E lá vem ela atrás de mim, num passo de pinguim apressado que reclama do calor e do frio.
- Pegou um casaco? E a maçã?
Foi assim que ela aprendeu a adaptar-se ao mundo. Fazendo da correria uma gigantesca rotina de obrigações e prazeres que desfilam diante de si.
- Já chegou? Ah é, você chega mais cedo na quinta-feira, né?
Não. Mas de que adianta contar-lhe que hoje o professor faltou, que o trabalho apertou ou que o cansaço bateu?
- Hoje é quinta, tem macarrão. Tá no forno é só aquecer.
Fala com os “pés para o alto” na sua posição de novela mexicana. Diz, despreocupadamente, como se acreditasse mesmo que eu seria capaz de aquecer sozinha o jantar. “Ah, deixa que eu aqueço, vai” acrescenta numa espontaneidade teatral em tom de mãe benevolente. E eu deixo sempre.
É então que me conta do calor e do frio. E do tio que se magoou e da tia que está velha. Detesta velhos. Logo ela que nunca se senta para comer “porque comer sentado engorda”.
- Já são dais, vou dormir.
- Dez, nonna.
E lá vem a gargalhada de novo. Com as bochechas rosadas e um abanar dos cabelos encaracolados.
-Amanhã é sexta. É o dia que você acorda cedo, né?

Buona notte. Sogni d'oro.

19 noviembre 2007

Bílis de lesma derretida

A incerteza come-me as costuras. Bichinho vagaroso, lesma indolente, apática, preguiçosa. Não se limita a roer o fio e a desfazer o nó. Claro que não. Lesma pateta, imbecil. Ela vai ao casulo e saboreia-o com água a escorrer-lhe pelos beiços.
A minha barriga ronca um enjoo intragável e o corpo verga-se numa angústia sonora de choro seco e dor pontiaguda.
Em rodopio a cabeça segue o exemplo e viaja em ruas esburacadas e em rios de asfalto com esgoto entupido. A culpa é do prefeito. Mais uma vez.
O pecado nunca é nosso. É da mão invisível que não nos tocou, é da oportunidade falha, da roupa mal escolhida, daquela piadinha que não pegou.
Sou pura bílis e lesma desfeita. Sinto-a a romper-me os tecidos, a fazer de mim sanfona popular.
Não caibo no armário porque está grande e está pequeno. Não consigo decidir com gordura efervescente a borbulhar-me a cabeça.
Acho que estou a entrar em erupção.
Perigo.
Saiam das vossas casas. A lava costuma desfazer lares, destruir cidades, corroer corpos humanos, um a um com um sorriso diabólico de satisfação.

[Itens de dados armazenados]
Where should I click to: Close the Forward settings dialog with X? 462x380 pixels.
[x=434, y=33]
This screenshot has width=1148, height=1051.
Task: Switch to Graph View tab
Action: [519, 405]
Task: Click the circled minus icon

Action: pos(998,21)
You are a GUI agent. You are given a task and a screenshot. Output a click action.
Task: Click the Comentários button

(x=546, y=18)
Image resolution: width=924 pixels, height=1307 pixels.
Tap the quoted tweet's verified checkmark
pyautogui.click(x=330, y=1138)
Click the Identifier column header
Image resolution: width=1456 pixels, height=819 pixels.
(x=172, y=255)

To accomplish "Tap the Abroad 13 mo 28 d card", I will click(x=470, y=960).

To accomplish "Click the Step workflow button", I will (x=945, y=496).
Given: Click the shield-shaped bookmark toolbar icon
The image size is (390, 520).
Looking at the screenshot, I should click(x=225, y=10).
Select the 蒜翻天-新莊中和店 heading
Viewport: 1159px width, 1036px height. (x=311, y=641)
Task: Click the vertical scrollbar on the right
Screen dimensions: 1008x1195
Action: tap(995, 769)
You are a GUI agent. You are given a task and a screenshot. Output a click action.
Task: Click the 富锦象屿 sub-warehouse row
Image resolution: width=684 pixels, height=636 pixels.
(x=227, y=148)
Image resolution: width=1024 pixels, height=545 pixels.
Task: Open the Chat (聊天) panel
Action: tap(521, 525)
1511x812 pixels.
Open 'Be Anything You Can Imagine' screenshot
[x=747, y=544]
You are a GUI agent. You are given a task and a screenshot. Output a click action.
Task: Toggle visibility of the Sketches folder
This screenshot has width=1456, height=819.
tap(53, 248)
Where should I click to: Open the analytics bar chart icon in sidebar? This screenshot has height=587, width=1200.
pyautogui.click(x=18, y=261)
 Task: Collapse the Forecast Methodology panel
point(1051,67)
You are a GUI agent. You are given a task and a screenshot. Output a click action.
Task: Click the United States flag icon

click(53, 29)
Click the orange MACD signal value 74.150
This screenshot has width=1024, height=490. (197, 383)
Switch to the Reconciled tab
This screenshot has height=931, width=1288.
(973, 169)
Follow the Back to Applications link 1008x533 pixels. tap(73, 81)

:: TAREFAS PROPOSTAS ::
a. Reproduza fielmente o trecho apresentado, de "-Amanhã é sexta." a "que não pegou.".
b. Com base no trecho apresentado, responda:
(i) O que tem para o jantar na quinta-feira?
(ii) Por que ela nunca se senta para comer?
(iii) De quem é a culpa pelas ruas esburacadas e pelo esgoto entupido?

:: RESPOSTAS POR TAREFA ::
a.
-Amanhã é sexta. É o dia que você acorda cedo, né?

Buona notte. Sogni d'oro.

19 noviembre 2007

Bílis de lesma derretida

A incerteza come-me as costuras. Bichinho vagaroso, lesma indolente, apática, preguiçosa. Não se limita a roer o fio e a desfazer o nó. Claro que não. Lesma pateta, imbecil. Ela vai ao casulo e saboreia-o com água a escorrer-lhe pelos beiços.
A minha barriga ronca um enjoo intragável e o corpo verga-se numa angústia sonora de choro seco e dor pontiaguda.
Em rodopio a cabeça segue o exemplo e viaja em ruas esburacadas e em rios de asfalto com esgoto entupido. A culpa é do prefeito. Mais uma vez.
O pecado nunca é nosso. É da mão invisível que não nos tocou, é da oportunidade falha, da roupa mal escolhida, daquela piadinha que não pegou.

b.
(i) Macarrão.
(ii) Porque, segundo ela, comer sentado engorda.
(iii) Do prefeito.